__WHAT THIS TASK INVOLVES__: When copying the entries below, leave out every picture and keep the rest exact.

__PROVIDED ENTRIES__:
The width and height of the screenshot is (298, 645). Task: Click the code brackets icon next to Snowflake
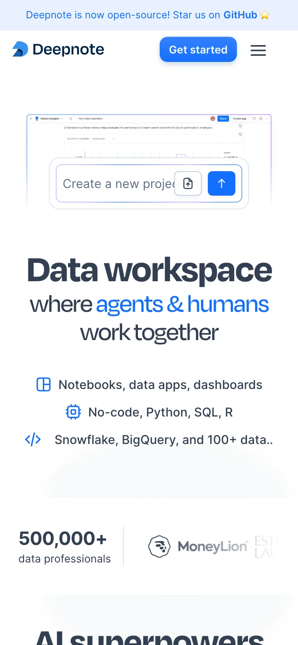[33, 439]
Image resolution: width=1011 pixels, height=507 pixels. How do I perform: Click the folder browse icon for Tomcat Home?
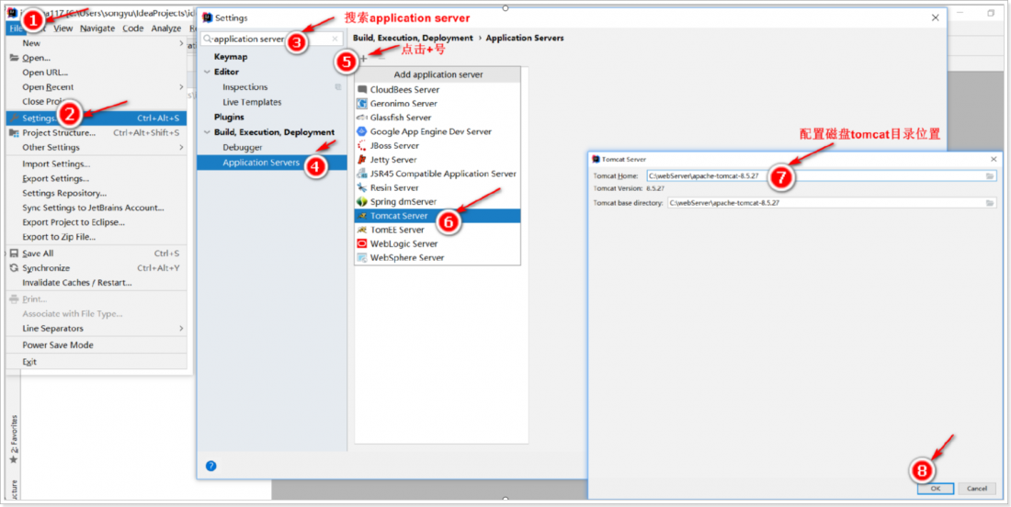coord(990,175)
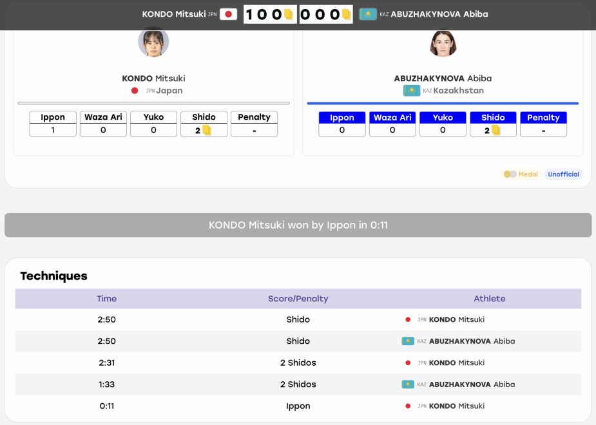The image size is (596, 425).
Task: Click yellow card next to 000 score
Action: pos(346,15)
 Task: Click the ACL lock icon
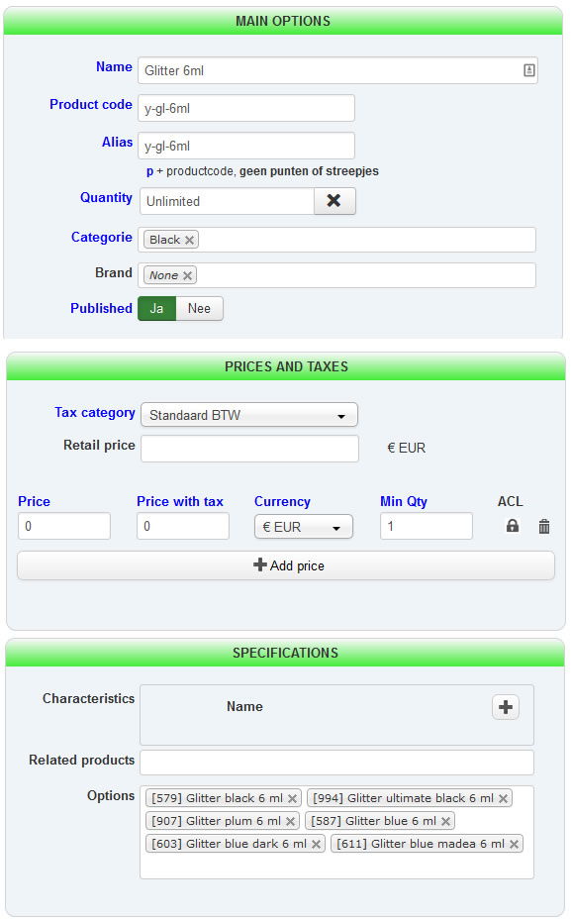513,526
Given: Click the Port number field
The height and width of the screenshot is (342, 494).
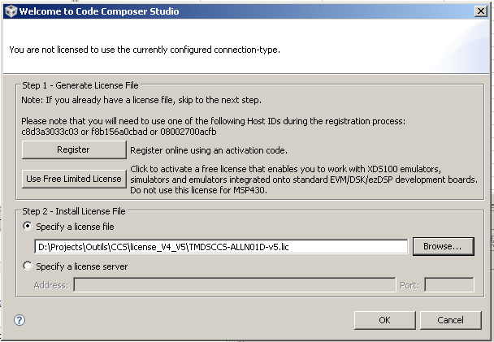Looking at the screenshot, I should [x=449, y=284].
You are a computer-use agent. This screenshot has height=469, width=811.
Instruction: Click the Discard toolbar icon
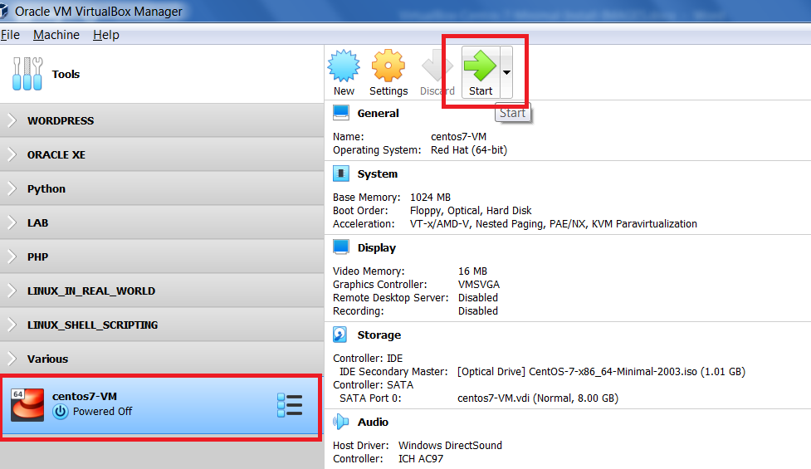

__TASK OUTPUT__:
The width and height of the screenshot is (298, 645). Task: Click the code brackets icon next to Snowflake
[33, 439]
Image resolution: width=1011 pixels, height=507 pixels. How do I perform: Click the folder browse icon for Tomcat Home?
coord(990,175)
The image size is (596, 425).
Task: Click yellow card next to 000 score
Action: pos(346,15)
 Task: Click the ACL lock icon
513,526
Given: Click the Port number field
The height and width of the screenshot is (342, 494).
Looking at the screenshot, I should [x=449, y=284].
You are a computer-use agent. This screenshot has height=469, width=811.
Instruction: Click the Discard toolbar icon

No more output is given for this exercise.